Short task. Copy out the data below, putting "Display size" wherever "Screen dimensions" appears and leaving everything else the same.
** start Supplied material **
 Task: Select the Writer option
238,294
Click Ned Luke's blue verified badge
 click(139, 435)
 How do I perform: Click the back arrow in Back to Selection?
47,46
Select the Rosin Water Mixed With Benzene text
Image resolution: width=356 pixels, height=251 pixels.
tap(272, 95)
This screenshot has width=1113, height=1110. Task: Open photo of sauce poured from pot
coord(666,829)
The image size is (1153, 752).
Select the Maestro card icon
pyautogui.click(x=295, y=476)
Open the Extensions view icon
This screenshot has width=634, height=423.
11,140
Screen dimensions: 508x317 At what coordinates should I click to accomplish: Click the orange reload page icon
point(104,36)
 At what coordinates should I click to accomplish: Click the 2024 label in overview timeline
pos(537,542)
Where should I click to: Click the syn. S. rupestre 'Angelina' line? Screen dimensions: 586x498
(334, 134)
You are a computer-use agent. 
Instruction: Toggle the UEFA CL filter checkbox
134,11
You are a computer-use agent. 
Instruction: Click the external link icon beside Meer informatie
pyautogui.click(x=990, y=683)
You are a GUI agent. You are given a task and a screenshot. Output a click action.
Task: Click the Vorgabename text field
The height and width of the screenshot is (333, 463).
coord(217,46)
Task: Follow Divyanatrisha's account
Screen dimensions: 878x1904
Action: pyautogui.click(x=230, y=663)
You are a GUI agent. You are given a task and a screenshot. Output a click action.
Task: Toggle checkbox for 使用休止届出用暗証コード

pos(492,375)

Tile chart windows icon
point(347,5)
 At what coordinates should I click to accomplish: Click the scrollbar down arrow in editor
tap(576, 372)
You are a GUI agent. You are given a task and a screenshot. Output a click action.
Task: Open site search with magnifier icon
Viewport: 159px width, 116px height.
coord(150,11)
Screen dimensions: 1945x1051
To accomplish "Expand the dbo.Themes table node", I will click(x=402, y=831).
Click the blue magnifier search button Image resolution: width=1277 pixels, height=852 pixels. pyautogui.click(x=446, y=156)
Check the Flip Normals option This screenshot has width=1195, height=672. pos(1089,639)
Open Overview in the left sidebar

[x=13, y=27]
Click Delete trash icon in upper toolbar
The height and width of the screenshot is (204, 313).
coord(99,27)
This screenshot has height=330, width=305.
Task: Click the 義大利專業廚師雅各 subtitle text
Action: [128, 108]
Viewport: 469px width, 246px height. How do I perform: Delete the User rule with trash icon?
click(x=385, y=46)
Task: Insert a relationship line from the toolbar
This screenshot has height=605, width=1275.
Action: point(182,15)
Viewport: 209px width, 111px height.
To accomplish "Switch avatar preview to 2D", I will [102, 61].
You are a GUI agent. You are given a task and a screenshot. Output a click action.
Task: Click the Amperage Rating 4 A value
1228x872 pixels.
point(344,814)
** end Supplied material **
Task response.
 Task: Select the Writer option
238,294
Click Ned Luke's blue verified badge
 click(139, 435)
 How do I perform: Click the back arrow in Back to Selection?
47,46
Select the Rosin Water Mixed With Benzene text
Image resolution: width=356 pixels, height=251 pixels.
tap(272, 95)
This screenshot has width=1113, height=1110. Task: Open photo of sauce poured from pot
coord(666,829)
The image size is (1153, 752).
Select the Maestro card icon
pyautogui.click(x=295, y=476)
Open the Extensions view icon
This screenshot has width=634, height=423.
11,140
Display size: 508x317 At what coordinates should I click to accomplish: Click the orange reload page icon
point(104,36)
 At what coordinates should I click to accomplish: Click the 2024 label in overview timeline
pos(537,542)
Where should I click to: Click the syn. S. rupestre 'Angelina' line? Display size: 586x498
(334, 134)
You are a computer-use agent. 
Instruction: Toggle the UEFA CL filter checkbox
134,11
You are a computer-use agent. 
Instruction: Click the external link icon beside Meer informatie
pyautogui.click(x=990, y=683)
You are a GUI agent. You are given a task and a screenshot. Output a click action.
Task: Click the Vorgabename text field
The height and width of the screenshot is (333, 463).
coord(217,46)
Task: Follow Divyanatrisha's account
Display size: 878x1904
Action: pyautogui.click(x=230, y=663)
You are a GUI agent. You are given a task and a screenshot. Output a click action.
Task: Toggle checkbox for 使用休止届出用暗証コード

pos(492,375)

Tile chart windows icon
point(347,5)
 At what coordinates should I click to accomplish: Click the scrollbar down arrow in editor
tap(576, 372)
You are a GUI agent. You are given a task and a screenshot. Output a click action.
Task: Open site search with magnifier icon
Viewport: 159px width, 116px height.
coord(150,11)
Display size: 1945x1051
To accomplish "Expand the dbo.Themes table node", I will click(x=402, y=831).
Click the blue magnifier search button Image resolution: width=1277 pixels, height=852 pixels. pyautogui.click(x=446, y=156)
Check the Flip Normals option This screenshot has width=1195, height=672. pos(1089,639)
Open Overview in the left sidebar

[x=13, y=27]
Click Delete trash icon in upper toolbar
The height and width of the screenshot is (204, 313).
coord(99,27)
This screenshot has height=330, width=305.
Task: Click the 義大利專業廚師雅各 subtitle text
Action: [128, 108]
Viewport: 469px width, 246px height. How do I perform: Delete the User rule with trash icon?
click(x=385, y=46)
Task: Insert a relationship line from the toolbar
This screenshot has height=605, width=1275.
Action: point(182,15)
Viewport: 209px width, 111px height.
To accomplish "Switch avatar preview to 2D", I will [102, 61].
You are a GUI agent. You are given a task and a screenshot. Output a click action.
Task: Click the Amperage Rating 4 A value
1228x872 pixels.
point(344,814)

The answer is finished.